По тусклому блеску в его глазах, по долгому молчанию, по судорожно сжатой руке я понял: карточка у него. «Какая еще карточка?» – наконец вымолвил он. «Хлебная. Январская. Я обронил ее в коридоре». Он молчал. Он боролся с собой. Он понимал, на что обрекает меня, и ничего не мог с собой поделать. Из его глаз ползли желтые ледяные слезы. Я видел их. Но он, вероятно, их не чувствовал… Так мы простояли довольно долго. Он, видимо испугавшись, что я стану его обыскивать, прижался к стене и смотрел на меня блестящими глазами. Знаете, у голодного человека глаза блестят по-особенному. «Уходите, – наконец произнес он. – Все равно вы умрете. Мы все умрем. Но вы раньше: вы ранены, я знаю».
Потом в его затуманенном голодом мозгу что-то проявилось, и он пробормотал: «Простите меня… Я ничего не могу с собой поделать». Это было последнее, что я расслышал. Я потерял сознание. Когда я очнулся, комната была пуста. Я поплелся к себе. Взобрался на кровать. Теперь мне вообще некуда было идти. Сколько я пролежал, не знаю. Меня нашла бригада спасателей.
По мере того как Олсуфьев рассказывал свою историю, лицо его становилось печальным и задумчивым.
– И вдруг в прошлом году я встретил его. Нос к носу. На Пискаревке. Представляете?
– Может быть, вы ошиблись? Прошло столько лет.

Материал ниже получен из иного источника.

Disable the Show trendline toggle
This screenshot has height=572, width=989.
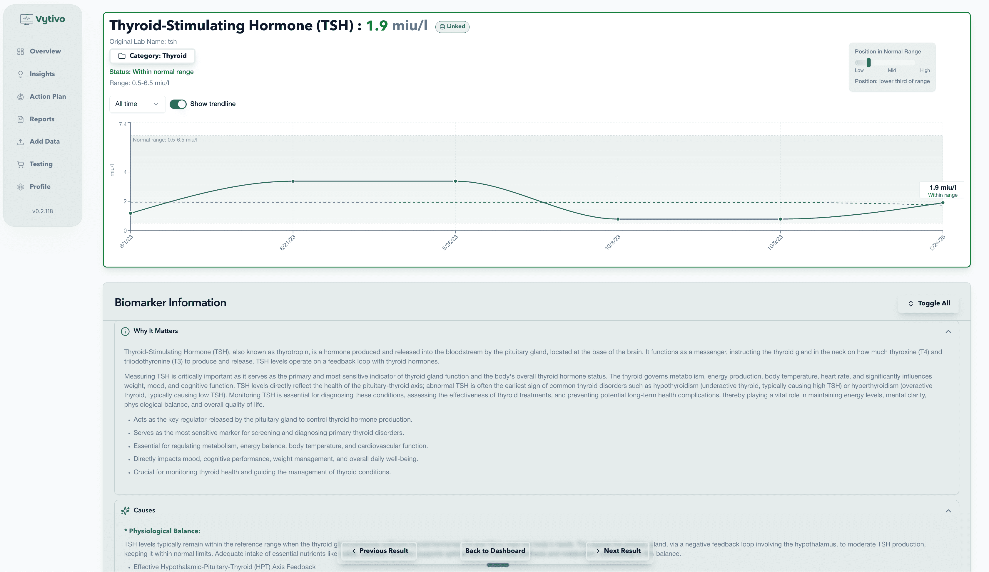[x=178, y=104]
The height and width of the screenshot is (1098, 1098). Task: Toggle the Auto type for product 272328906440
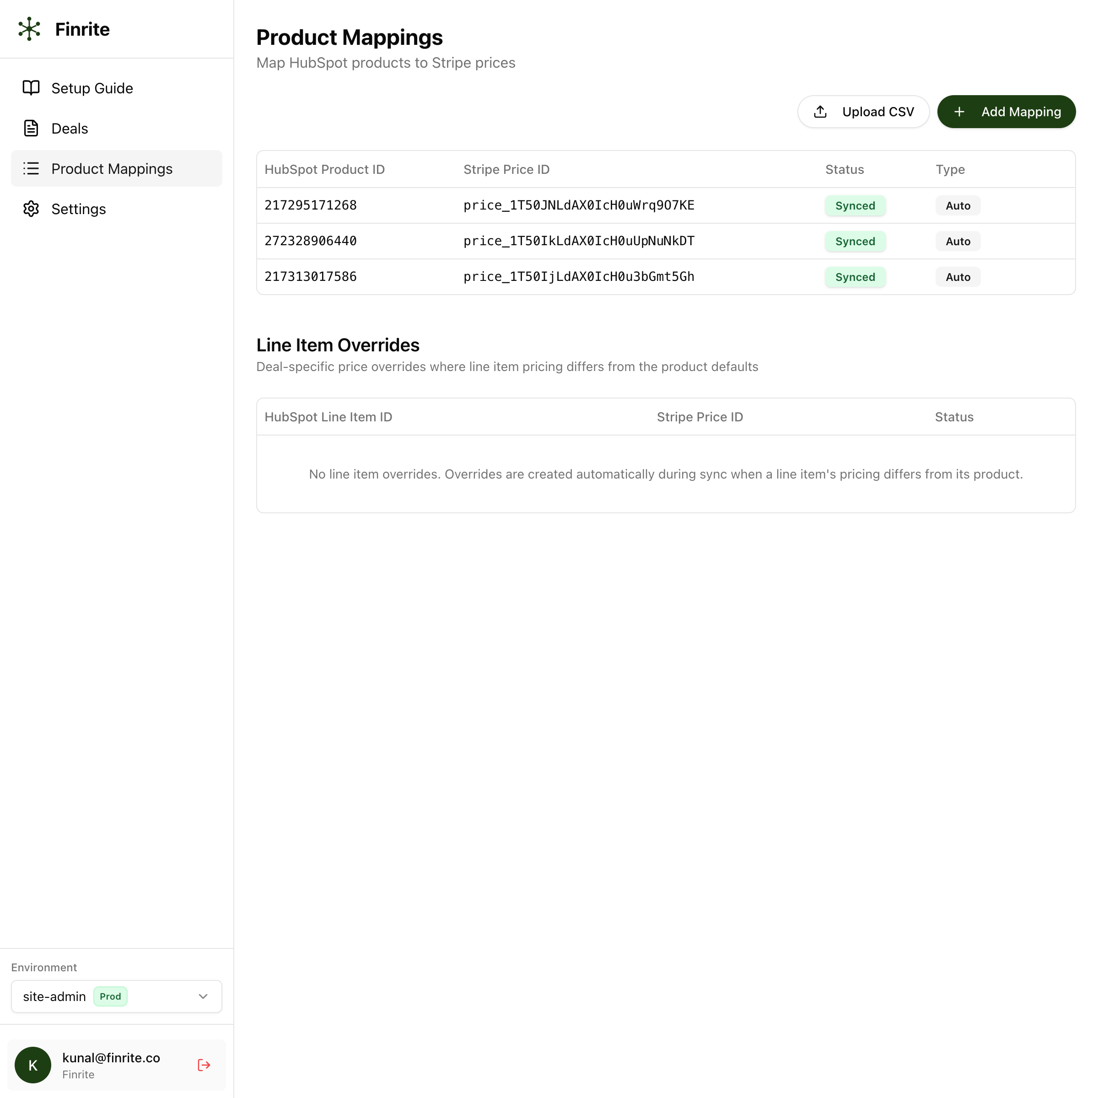click(957, 241)
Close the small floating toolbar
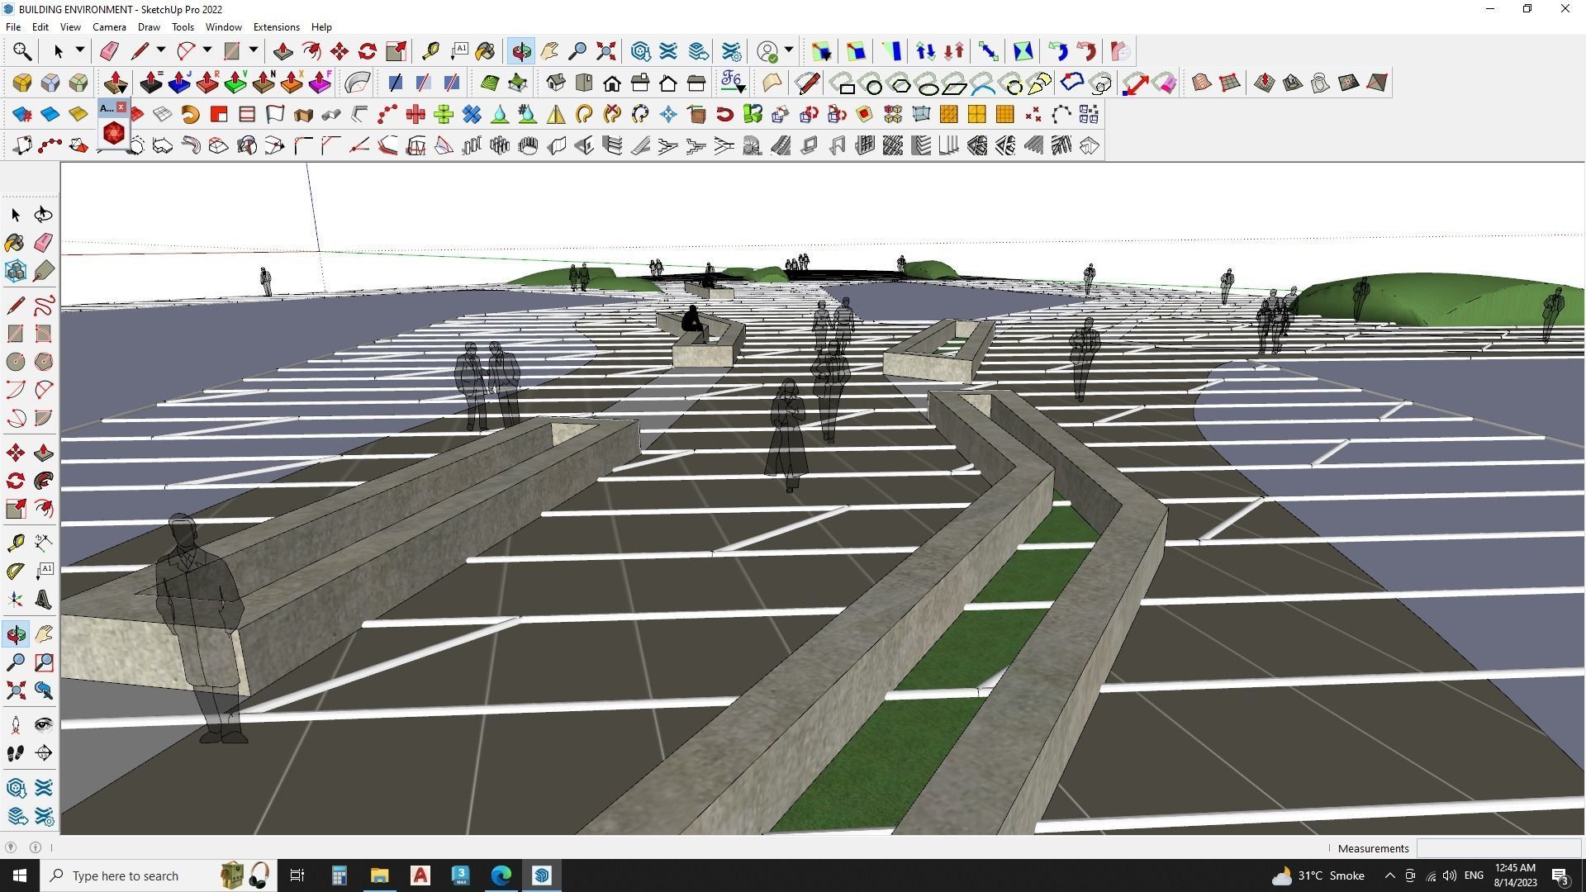The height and width of the screenshot is (892, 1586). click(121, 107)
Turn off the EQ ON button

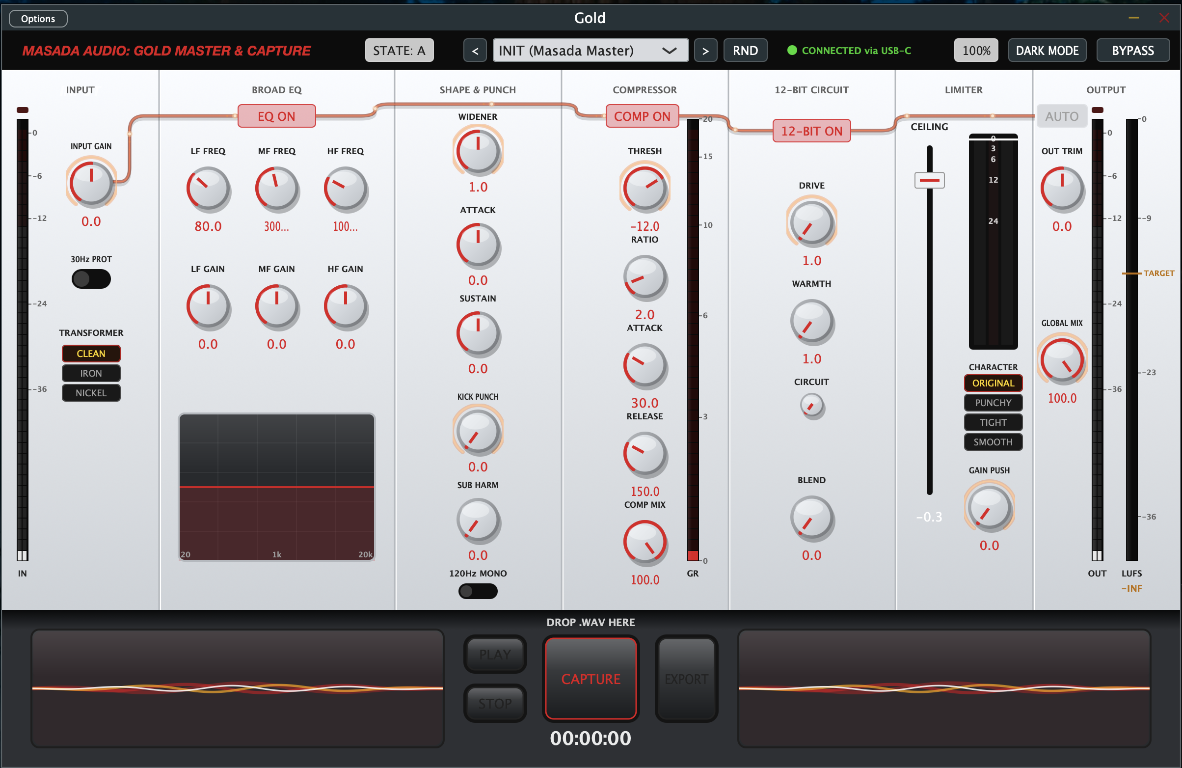click(277, 116)
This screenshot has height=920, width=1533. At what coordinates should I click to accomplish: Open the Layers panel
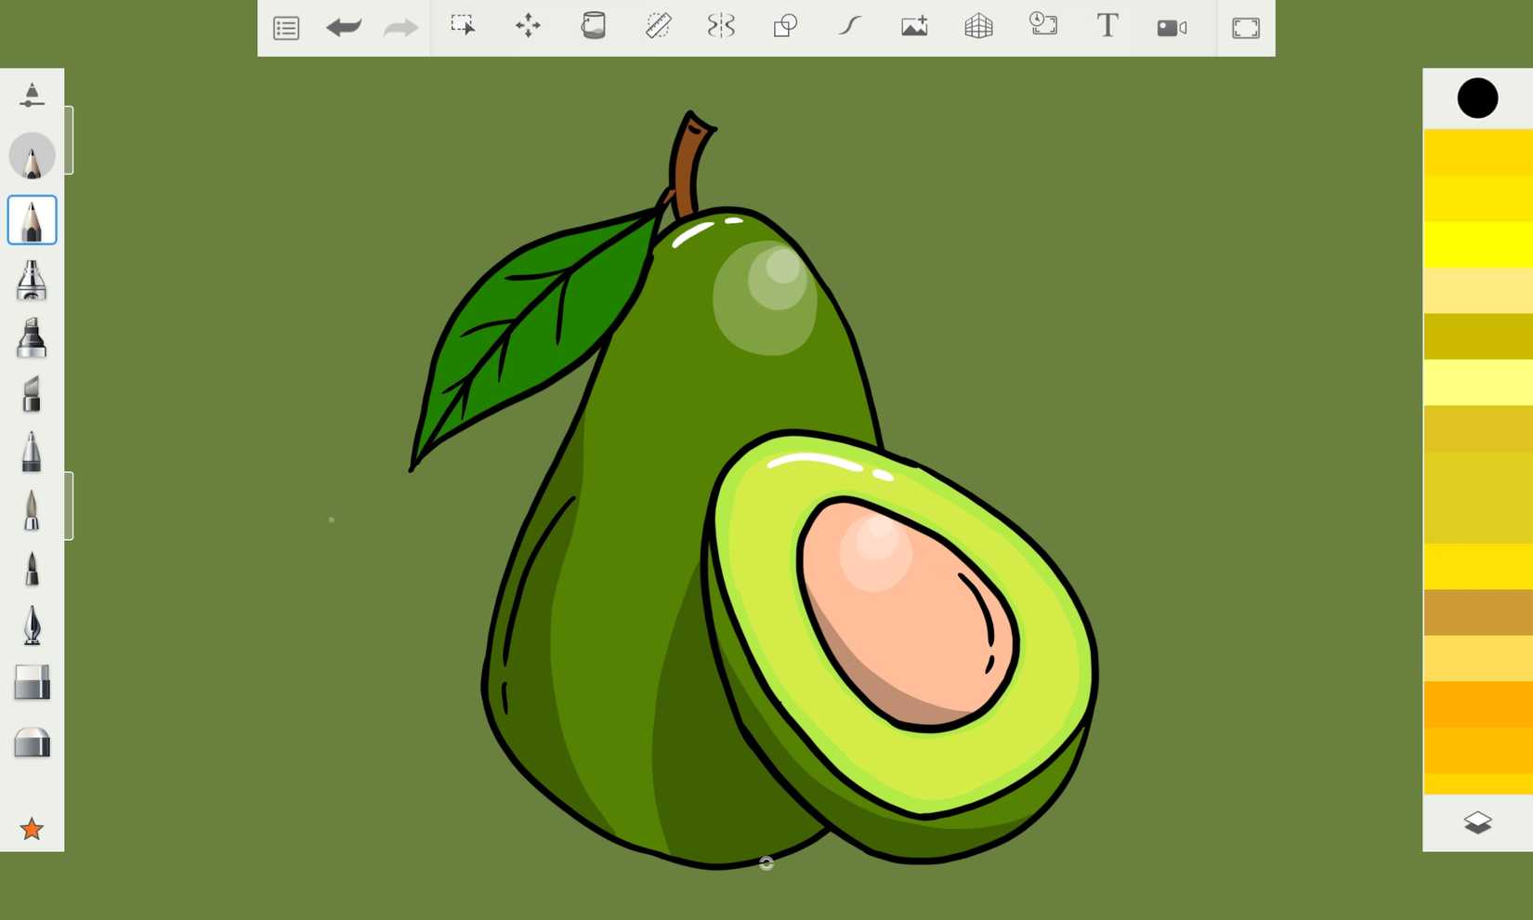pos(1477,821)
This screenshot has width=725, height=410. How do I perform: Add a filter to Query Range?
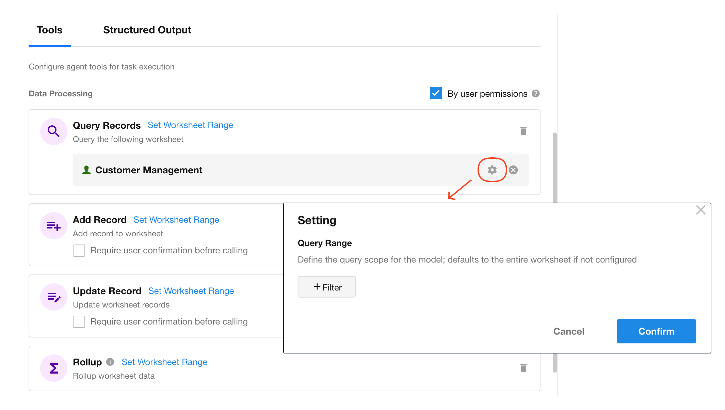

– Ошибся? Не-е-ет… Его глаза врезались в мою память навечно. И у него примечательная форма головы, я ни у кого больше не встречал такой: сдавленная как-то по-особенному в висках и вытянутая вверх. Знаете, Глеб, что меня поразило больше всего? Ситуация! Пискаревское кладбище, святая святых для каждого ленинградца. Особенно блокадника, сами понимаете. И вдруг – он!
– Ну… если он человек не совестливый, – усмехнулся Глеб, – визит его на Пискаревку – лишь прогулка на свежем воздухе. А возможно, он просто циник и подонок.
– Нет-нет! – Олсуфьев замахал руками. – Вы ошибаетесь. Я видел его глаза… Грех жжет его душу! Чувство страшной вины. Что может быть страшнее терзания души совестливого человека? От этого никуда не деться, не скрыться. Не дай бог вам испытать подобное!
– Ну и что? – громко перебил его Глеб.